The Timeless Art of Seduction

I’m never one to pass up the chance to squeeze in a Seinfeld reference wherever I can, but there’s really nothing like gay rights to get me to come back to blogging. (We’ll see how long I last this time around.)

Thanks to my Facebook Friendship with David Manes, I’ve discovered HU Queer Press. It’s an e-zine (I nearly typed “online e-zine”, which, to me, is the equivalent of saying “ATM machine” or “PIN number”. Ugh.) that focuses on gay life at conservative places, particularly Harding University.

One thing I was pleased to see that they covered was the eternally irritating “Why do they have to shove it down our throats?” argument. That’s driven me nuts for years, and I can imagine my frustration doesn’t even compare to that of someone actually living it.

A big problem (maybe not a “problem,” maybe just a “difference” yada yada) of mine is that the average person is pretty incapable of comprehending logic beyond a certain point. It makes me angry, which makes me look, to those people, like someone who can’t accept a difference of opinion. What I can’t accept is the inability of critical thought. It’s a lack of critical thought which makes people so scared of homosexuality, and my hatred of that, combined with my tendency to love people until they give me a reason not to ( Yes, this love is there. It’s hidden underneath the misanthropy–hey, I’m an enigma, baby.), that makes this whole issue so special and so infuriating to me.

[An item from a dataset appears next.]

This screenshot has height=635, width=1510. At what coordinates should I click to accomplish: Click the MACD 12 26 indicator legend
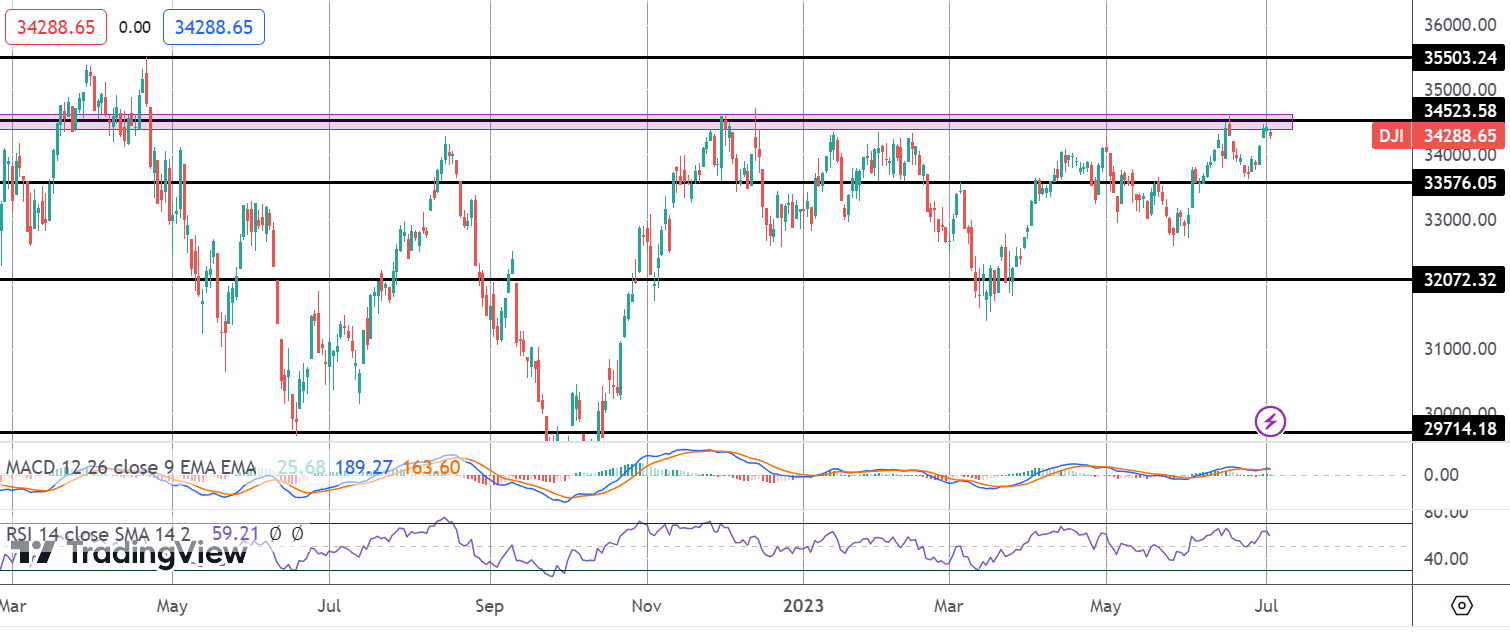[x=130, y=467]
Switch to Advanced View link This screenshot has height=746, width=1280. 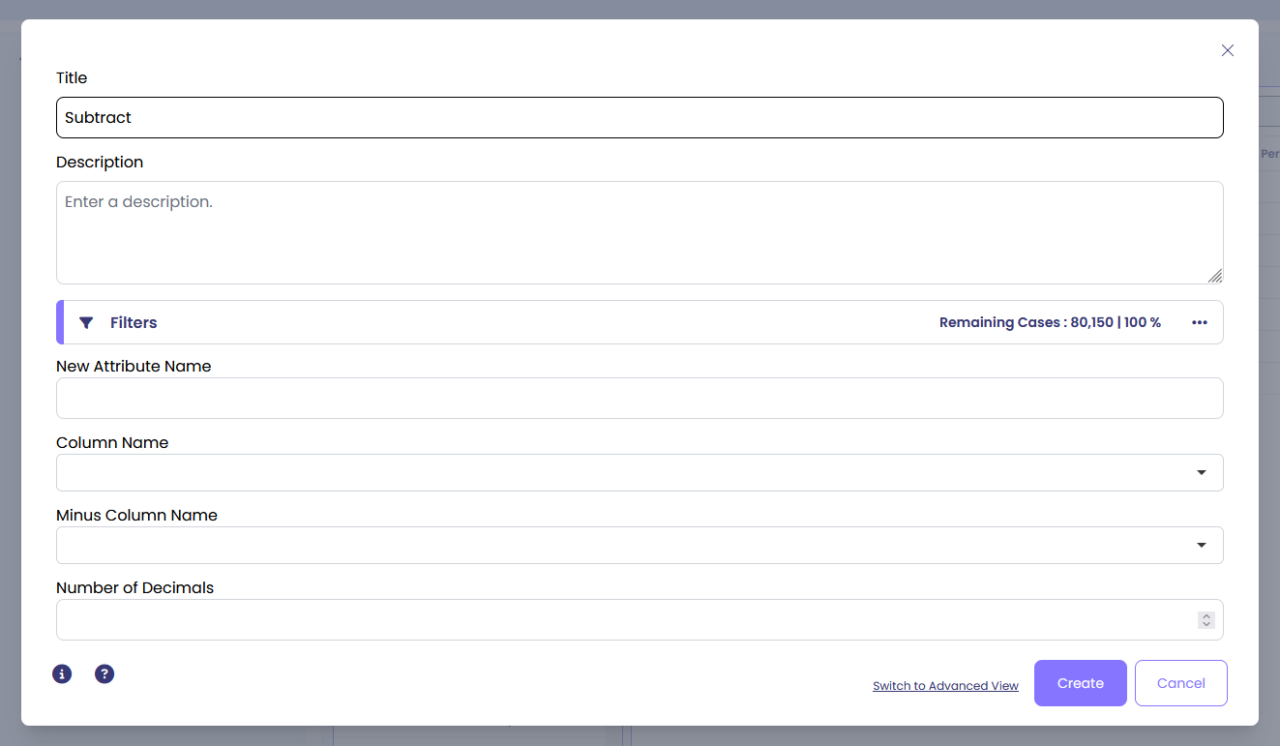[x=945, y=686]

On FB a while back, I posted a note called “Arguments I Find Stupid and Why”. I actually lost several FB friends over it, two because of the post mentioned below. To be fair, it was a direct response to their views; however, it was nothing I hadn’t already told them. It’s a bit outdated now, as DADT was, in fact, repealed, but it addresses the illogic behind the gay agenda/shoving it down our throats argument:

I’m not a homophobe, but “Don’t Ask Don’t Tell” is OK/appropriate/not harmful because the military is work, and your personal life is irrelevant.
Perhaps. But it seems as though I’ve mentioned a husband or boyfriend or date a time or two at work. Homosexuals aren’t fighting for the right to come to work and announce how much fun they had last night ass fucking or eating pussy, any more than you would do that. They want to be able to say, “Last night my {same sex partner} and I went to the store/watched a good movie/decided to go on vacation”–just like you do–without worrying that it will cost them their job. If you have never once made any remote mention of any aspect whatsoever of your personal life at work, then this is a valid argument for you to make. Otherwise, you are a homophobe, or at the very least acting like one, and you should knock it the fuck off.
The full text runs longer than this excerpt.